§ **Information**
*** Begin section ***
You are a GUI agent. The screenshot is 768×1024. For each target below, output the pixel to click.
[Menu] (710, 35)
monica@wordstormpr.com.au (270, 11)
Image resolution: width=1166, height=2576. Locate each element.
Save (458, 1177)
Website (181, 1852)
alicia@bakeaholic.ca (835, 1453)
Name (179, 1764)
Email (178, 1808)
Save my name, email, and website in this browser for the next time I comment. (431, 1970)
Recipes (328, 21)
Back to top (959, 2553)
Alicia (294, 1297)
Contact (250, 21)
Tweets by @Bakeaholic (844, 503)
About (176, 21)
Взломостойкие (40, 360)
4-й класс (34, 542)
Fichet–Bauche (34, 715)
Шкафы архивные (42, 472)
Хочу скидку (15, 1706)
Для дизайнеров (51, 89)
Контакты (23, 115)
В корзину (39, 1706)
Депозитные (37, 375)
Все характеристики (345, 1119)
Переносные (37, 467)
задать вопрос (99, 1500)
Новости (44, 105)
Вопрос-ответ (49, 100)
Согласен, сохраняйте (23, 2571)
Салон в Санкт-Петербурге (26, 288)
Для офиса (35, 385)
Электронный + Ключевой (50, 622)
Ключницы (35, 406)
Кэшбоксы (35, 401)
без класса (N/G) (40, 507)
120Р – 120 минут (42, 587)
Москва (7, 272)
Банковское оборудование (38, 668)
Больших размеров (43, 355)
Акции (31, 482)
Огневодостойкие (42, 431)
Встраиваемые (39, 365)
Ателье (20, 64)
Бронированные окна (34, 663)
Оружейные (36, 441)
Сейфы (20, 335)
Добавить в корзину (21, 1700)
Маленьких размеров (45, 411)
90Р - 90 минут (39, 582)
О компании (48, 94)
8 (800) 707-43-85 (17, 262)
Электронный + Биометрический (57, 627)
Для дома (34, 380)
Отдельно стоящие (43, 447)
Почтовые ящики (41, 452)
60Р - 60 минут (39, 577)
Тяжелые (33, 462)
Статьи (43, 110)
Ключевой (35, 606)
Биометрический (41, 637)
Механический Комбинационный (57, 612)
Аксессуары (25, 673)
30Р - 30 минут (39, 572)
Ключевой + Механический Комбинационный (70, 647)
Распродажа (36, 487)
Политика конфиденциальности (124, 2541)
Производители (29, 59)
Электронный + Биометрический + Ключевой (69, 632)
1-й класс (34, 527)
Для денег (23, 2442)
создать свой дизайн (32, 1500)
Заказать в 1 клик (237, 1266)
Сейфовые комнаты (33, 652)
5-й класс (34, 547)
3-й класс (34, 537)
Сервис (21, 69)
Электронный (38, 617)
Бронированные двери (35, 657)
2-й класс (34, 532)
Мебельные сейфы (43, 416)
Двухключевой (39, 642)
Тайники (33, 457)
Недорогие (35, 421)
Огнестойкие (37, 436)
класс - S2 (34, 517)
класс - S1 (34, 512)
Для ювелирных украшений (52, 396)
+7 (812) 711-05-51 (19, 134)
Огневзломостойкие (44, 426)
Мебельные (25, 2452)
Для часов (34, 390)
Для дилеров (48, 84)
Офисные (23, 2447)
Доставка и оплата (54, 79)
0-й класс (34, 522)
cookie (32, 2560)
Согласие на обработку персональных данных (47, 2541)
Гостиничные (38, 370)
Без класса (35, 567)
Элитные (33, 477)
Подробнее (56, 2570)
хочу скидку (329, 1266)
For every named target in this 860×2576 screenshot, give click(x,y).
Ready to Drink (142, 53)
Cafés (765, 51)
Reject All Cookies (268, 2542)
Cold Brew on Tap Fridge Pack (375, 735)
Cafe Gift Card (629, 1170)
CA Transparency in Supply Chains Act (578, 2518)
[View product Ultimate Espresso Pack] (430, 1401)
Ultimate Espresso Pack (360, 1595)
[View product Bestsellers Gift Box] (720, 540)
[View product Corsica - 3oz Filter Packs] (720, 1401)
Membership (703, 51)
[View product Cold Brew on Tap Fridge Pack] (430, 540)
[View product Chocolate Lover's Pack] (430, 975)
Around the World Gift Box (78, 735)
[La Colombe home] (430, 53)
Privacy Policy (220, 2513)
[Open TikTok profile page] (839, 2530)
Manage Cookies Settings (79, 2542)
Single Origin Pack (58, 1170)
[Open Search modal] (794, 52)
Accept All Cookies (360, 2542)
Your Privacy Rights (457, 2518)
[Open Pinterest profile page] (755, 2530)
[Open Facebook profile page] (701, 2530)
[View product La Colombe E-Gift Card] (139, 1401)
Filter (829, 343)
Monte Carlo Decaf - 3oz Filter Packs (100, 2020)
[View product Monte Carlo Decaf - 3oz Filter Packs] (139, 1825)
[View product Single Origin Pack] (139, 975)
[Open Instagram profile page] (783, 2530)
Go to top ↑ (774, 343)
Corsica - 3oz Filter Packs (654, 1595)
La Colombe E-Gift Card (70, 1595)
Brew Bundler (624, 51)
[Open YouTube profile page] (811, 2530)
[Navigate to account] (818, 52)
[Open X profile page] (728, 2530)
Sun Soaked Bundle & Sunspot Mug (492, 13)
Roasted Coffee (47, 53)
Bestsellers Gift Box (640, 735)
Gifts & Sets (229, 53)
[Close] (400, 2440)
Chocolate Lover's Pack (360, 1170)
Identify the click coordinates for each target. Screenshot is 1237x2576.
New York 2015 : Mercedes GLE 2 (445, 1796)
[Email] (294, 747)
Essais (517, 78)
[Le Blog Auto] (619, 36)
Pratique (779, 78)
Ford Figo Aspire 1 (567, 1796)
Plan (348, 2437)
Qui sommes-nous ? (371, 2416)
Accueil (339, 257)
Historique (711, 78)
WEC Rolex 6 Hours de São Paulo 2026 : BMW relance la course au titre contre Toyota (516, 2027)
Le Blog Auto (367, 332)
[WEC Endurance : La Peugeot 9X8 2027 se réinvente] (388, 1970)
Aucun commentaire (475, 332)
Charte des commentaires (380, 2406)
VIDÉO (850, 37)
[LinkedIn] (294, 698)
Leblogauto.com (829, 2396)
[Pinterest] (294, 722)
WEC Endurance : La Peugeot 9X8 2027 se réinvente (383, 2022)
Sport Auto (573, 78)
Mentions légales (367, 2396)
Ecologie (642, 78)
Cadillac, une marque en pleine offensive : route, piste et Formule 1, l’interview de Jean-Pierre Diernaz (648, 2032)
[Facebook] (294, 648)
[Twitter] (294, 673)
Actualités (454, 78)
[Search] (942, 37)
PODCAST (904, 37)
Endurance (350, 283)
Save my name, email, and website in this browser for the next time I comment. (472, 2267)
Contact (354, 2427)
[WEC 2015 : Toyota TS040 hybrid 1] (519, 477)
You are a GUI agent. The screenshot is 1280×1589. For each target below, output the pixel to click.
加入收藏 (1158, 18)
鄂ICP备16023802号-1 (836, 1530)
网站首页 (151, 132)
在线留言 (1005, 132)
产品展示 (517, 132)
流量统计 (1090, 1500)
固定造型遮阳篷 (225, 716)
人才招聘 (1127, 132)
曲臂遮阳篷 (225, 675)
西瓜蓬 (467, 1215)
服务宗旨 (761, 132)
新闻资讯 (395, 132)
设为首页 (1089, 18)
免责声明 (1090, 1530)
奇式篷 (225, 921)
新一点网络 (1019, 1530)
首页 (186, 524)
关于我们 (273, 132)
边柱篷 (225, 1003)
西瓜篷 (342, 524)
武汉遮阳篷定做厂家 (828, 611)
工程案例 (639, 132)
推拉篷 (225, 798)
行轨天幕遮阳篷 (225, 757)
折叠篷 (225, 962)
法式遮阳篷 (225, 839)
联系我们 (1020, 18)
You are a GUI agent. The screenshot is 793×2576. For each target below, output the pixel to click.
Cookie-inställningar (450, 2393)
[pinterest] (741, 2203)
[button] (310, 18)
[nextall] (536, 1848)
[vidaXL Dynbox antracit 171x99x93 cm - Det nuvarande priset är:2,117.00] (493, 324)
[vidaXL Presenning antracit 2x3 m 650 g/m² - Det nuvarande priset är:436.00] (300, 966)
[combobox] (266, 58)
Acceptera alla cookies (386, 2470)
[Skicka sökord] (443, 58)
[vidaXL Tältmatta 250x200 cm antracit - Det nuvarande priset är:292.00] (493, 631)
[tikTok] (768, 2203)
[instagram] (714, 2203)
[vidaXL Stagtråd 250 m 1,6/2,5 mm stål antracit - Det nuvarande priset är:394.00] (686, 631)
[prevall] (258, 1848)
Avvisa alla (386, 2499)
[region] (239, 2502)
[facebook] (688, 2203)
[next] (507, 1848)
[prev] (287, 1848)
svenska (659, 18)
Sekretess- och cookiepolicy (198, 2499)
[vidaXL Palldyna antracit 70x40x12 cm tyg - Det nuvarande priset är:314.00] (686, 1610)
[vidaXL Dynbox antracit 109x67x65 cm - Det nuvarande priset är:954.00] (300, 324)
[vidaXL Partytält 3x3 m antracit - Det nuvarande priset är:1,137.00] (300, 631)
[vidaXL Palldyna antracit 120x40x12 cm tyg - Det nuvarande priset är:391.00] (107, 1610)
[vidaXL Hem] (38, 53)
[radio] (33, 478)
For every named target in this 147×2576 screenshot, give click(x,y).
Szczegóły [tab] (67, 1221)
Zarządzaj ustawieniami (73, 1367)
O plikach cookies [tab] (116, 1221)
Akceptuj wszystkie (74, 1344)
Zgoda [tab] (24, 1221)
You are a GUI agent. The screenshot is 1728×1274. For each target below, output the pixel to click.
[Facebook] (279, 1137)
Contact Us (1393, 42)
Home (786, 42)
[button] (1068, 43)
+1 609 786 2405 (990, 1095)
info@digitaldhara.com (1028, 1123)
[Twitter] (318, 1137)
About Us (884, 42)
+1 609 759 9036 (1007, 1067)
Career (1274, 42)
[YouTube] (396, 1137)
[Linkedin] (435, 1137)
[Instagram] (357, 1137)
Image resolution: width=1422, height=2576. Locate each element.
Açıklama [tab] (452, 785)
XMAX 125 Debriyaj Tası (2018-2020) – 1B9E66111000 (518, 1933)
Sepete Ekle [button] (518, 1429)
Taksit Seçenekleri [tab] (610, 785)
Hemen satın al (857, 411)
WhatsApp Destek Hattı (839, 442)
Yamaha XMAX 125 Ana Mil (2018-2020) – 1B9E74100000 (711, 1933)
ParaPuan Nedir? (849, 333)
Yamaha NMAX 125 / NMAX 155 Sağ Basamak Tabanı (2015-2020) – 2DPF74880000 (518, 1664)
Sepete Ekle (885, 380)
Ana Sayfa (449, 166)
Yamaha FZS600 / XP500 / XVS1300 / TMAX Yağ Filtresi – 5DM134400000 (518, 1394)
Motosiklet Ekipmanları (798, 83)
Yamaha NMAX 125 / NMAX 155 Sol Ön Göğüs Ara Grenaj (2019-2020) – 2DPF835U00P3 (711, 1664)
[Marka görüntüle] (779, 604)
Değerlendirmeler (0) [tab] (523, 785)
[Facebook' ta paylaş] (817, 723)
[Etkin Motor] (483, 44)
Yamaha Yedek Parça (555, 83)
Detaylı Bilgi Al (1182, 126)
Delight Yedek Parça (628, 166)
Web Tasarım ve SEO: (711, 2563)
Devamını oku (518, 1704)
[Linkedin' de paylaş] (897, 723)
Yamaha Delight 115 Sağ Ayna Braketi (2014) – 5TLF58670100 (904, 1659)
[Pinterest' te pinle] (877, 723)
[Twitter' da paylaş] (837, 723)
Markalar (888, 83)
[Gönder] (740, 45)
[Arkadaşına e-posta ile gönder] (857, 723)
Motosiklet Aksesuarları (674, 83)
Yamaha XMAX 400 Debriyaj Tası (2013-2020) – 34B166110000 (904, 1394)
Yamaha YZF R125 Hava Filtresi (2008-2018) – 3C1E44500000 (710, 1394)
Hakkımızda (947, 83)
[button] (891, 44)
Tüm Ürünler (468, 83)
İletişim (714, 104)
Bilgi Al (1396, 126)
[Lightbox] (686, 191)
*** End section ***
§ **To do**
Give the number of lines in the records that contain the word "Locate", and write nothing else.

§ **Result of the task**
2